_Work to be completed_:
Copy out the records below, swapping every "sidebar icon" for "side panel icon" and keeping everything else the same.

**** Dataset records

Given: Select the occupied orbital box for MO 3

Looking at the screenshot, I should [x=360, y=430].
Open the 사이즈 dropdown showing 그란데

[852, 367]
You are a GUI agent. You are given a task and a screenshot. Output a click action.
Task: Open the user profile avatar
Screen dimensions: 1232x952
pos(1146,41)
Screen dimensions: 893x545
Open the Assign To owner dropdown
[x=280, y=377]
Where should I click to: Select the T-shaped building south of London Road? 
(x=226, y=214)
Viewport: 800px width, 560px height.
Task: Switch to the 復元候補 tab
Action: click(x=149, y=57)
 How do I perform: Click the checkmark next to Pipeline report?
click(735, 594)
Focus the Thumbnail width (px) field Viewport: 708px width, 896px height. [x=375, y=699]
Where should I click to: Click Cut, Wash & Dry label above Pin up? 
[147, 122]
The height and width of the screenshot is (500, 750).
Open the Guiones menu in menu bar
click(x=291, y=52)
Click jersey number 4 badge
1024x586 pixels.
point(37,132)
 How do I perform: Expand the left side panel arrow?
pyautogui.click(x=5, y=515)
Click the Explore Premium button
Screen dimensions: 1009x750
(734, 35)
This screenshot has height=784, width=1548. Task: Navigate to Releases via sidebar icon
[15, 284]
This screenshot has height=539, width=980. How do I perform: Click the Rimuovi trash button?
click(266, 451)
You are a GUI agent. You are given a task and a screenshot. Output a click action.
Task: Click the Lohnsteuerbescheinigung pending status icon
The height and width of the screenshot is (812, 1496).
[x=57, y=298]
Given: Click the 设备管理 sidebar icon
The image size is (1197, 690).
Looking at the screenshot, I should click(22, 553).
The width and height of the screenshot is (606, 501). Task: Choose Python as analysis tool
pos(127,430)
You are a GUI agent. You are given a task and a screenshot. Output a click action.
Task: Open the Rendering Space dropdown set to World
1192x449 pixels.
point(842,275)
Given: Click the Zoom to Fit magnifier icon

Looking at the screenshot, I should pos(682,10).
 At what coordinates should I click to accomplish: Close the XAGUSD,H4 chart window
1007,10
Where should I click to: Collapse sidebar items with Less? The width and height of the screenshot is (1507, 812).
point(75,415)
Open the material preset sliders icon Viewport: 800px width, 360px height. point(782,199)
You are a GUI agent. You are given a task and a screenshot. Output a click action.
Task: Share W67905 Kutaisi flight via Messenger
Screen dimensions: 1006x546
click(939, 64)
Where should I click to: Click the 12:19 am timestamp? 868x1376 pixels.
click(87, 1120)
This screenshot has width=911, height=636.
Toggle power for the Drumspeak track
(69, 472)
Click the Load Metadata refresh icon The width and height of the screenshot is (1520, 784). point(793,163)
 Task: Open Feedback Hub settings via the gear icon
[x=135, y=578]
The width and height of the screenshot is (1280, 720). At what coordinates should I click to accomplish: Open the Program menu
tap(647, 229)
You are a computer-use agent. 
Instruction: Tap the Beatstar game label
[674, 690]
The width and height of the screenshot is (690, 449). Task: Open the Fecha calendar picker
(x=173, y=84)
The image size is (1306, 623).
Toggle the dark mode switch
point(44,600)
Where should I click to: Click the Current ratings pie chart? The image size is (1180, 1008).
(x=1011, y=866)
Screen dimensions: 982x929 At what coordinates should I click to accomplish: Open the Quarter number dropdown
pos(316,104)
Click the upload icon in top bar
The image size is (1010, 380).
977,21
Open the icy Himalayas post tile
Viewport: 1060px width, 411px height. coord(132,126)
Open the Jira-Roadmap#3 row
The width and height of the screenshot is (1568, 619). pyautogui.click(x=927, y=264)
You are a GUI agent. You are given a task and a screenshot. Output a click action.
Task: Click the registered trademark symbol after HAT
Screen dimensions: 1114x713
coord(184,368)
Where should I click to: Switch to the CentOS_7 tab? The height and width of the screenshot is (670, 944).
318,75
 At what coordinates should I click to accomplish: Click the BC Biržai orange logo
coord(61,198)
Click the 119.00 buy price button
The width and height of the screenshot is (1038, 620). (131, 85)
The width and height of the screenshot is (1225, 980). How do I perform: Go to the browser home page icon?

********

_Reply_:
Given: Select the occupied orbital box for MO 3

Looking at the screenshot, I should [x=360, y=430].
Open the 사이즈 dropdown showing 그란데

[852, 367]
You are a GUI agent. You are given a task and a screenshot. Output a click action.
Task: Open the user profile avatar
Screen dimensions: 1232x952
pos(1146,41)
Screen dimensions: 893x545
Open the Assign To owner dropdown
[x=280, y=377]
Where should I click to: Select the T-shaped building south of London Road? 
(x=226, y=214)
Viewport: 800px width, 560px height.
Task: Switch to the 復元候補 tab
Action: click(x=149, y=57)
 How do I perform: Click the checkmark next to Pipeline report?
click(735, 594)
Focus the Thumbnail width (px) field Viewport: 708px width, 896px height. [x=375, y=699]
Where should I click to: Click Cut, Wash & Dry label above Pin up? 
[147, 122]
The height and width of the screenshot is (500, 750).
Open the Guiones menu in menu bar
click(x=291, y=52)
Click jersey number 4 badge
1024x586 pixels.
point(37,132)
 How do I perform: Expand the left side panel arrow?
pyautogui.click(x=5, y=515)
Click the Explore Premium button
Screen dimensions: 1009x750
(734, 35)
This screenshot has height=784, width=1548. Task: Navigate to Releases via side panel icon
[15, 284]
This screenshot has height=539, width=980. How do I perform: Click the Rimuovi trash button?
click(266, 451)
You are a GUI agent. You are given a task and a screenshot. Output a click action.
Task: Click the Lohnsteuerbescheinigung pending status icon
The height and width of the screenshot is (812, 1496).
[x=57, y=298]
Given: Click the 设备管理 side panel icon
The image size is (1197, 690).
Looking at the screenshot, I should click(22, 553).
The width and height of the screenshot is (606, 501). Task: Choose Python as analysis tool
pos(127,430)
You are a GUI agent. You are given a task and a screenshot. Output a click action.
Task: Open the Rendering Space dropdown set to World
1192x449 pixels.
point(842,275)
Given: Click the Zoom to Fit magnifier icon

Looking at the screenshot, I should pos(682,10).
 At what coordinates should I click to accomplish: Close the XAGUSD,H4 chart window
1007,10
Where should I click to: Collapse sidebar items with Less? The width and height of the screenshot is (1507, 812).
point(75,415)
Open the material preset sliders icon Viewport: 800px width, 360px height. point(782,199)
You are a GUI agent. You are given a task and a screenshot. Output a click action.
Task: Share W67905 Kutaisi flight via Messenger
Screen dimensions: 1006x546
click(939, 64)
Where should I click to: Click the 12:19 am timestamp? 868x1376 pixels.
click(87, 1120)
This screenshot has width=911, height=636.
Toggle power for the Drumspeak track
(69, 472)
Click the Load Metadata refresh icon The width and height of the screenshot is (1520, 784). point(793,163)
 Task: Open Feedback Hub settings via the gear icon
[x=135, y=578]
The width and height of the screenshot is (1280, 720). At what coordinates should I click to accomplish: Open the Program menu
tap(647, 229)
You are a computer-use agent. 
Instruction: Tap the Beatstar game label
[674, 690]
The width and height of the screenshot is (690, 449). Task: Open the Fecha calendar picker
(x=173, y=84)
The image size is (1306, 623).
Toggle the dark mode switch
point(44,600)
Where should I click to: Click the Current ratings pie chart? The image size is (1180, 1008).
(x=1011, y=866)
Screen dimensions: 982x929 At what coordinates should I click to accomplish: Open the Quarter number dropdown
pos(316,104)
Click the upload icon in top bar
The image size is (1010, 380).
977,21
Open the icy Himalayas post tile
Viewport: 1060px width, 411px height. coord(132,126)
Open the Jira-Roadmap#3 row
The width and height of the screenshot is (1568, 619). pyautogui.click(x=927, y=264)
You are a GUI agent. You are given a task and a screenshot. Output a click action.
Task: Click the registered trademark symbol after HAT
Screen dimensions: 1114x713
coord(184,368)
Where should I click to: Switch to the CentOS_7 tab? The height and width of the screenshot is (670, 944).
318,75
 At what coordinates should I click to accomplish: Click the BC Biržai orange logo
coord(61,198)
Click the 119.00 buy price button
The width and height of the screenshot is (1038, 620). (131, 85)
The width and height of the screenshot is (1225, 980). How do I perform: Go to the browser home page icon?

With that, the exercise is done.